After spending a hot night in Bluefields, we took an early boat to the Big Corn Island. Well, early it was meant to be but eventually we departed something like 2 hours later than previously scheduled. Nothing surprising somehow for when we arrived at the harbour a chaotic crowd was still busy unloading the ship and we could already see all the trucks waiting on the pier to be emptied… In total, we had to wait in the building up heat for about two hours. Then the real trip began! The ship was not really crowded but the people semt to enjoy spreading everywhere they could, and especially next to us, while we already had so little space for our tiny butts!... But that was quite fun watching the locals talking in a language we could actually hardly understand, eating fried chicken from tiny plastic plates, smoking cigarettes after cigarettes and eventually throwing all their garbage over board with a total clear conscience. The sea was quiet but somehow I felt that my stomach was not really enjoying being moved up and down and I really had to focus pretty hard not to give a miserable show of myself once again ;-)

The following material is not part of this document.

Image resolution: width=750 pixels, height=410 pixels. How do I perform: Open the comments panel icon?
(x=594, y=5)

And then we stopped. And another boat tied itself to ours. And the crew of that boat jumped on our ship and started attacking two gigantic piles of plastic crates placed on our boat. Gooooooooood! it took ages, the end of days and another fishing boat before the guys were ready unpacking. At that point I thought that my bottom was going to turn into wood and I did not know if I had to lay or sit on my inflatable little cushion!... But the most terrible thing of it all, was not the heat, the sea sickness, the pain in my a… nor this old lady preaching the Holy word and trying to kick us out of the wooden bench we were sitting on - no, no, no, no, nononono that was… the blaring music turning in a loop for about 6 hours! …And what a music!... The nightmare of the 80’s covered by absolutely unknown artists, well… rather karaoke fanatics, trying to imitate Madonna and her famous Papa Don’t Preach, Wham and Careless Whispers, Cindy Lauper, and even, EVEN, Bonnie Tyler! … We were already physically sore, but that really gave us the feeling that we were right on the way to Hell!...

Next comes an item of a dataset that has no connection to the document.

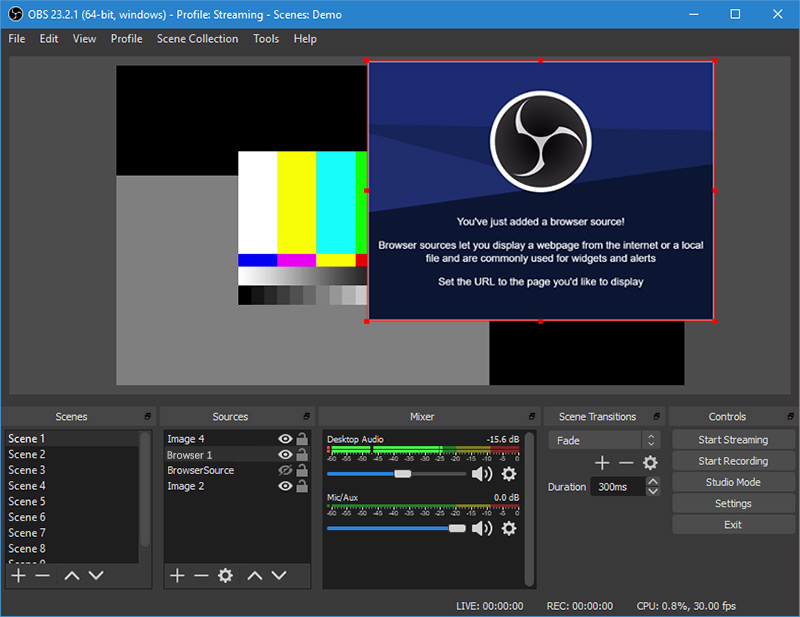800x617 pixels.
Task: Open the Tools menu
Action: point(266,39)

Fortunately, we were to-ta-lly wrong! When we arrived in Big Corn we were amazed by the tranquility of the island. Somehow we had the impression that we were the only tourists left, the ones who had shared our misery on the ship already heading with a speed boat to the other island a few miles away. We took a taxi and arrived in a hotel where we were welcome by a hudge lady fitting all the clichés of the Caribbean! - Big mouth, big heart and biiiiiig thighs all concentrated in one lovely person! But instead of the Beach View we were promised by our guide book, our room was facing a pretty dull dirt road and it was really, really hot. We woke up the next morning early enough to walk along the only path around the island but by 8 O’ Clock we were already sweating, panting and zigzagging between the shade of the trees to escape from the blazing sun. After awhile we just realised there was no point in being cooked to the bones so we simply decided to do like the very wise locals do, that is ,to take it tranquilo for the rest of the day…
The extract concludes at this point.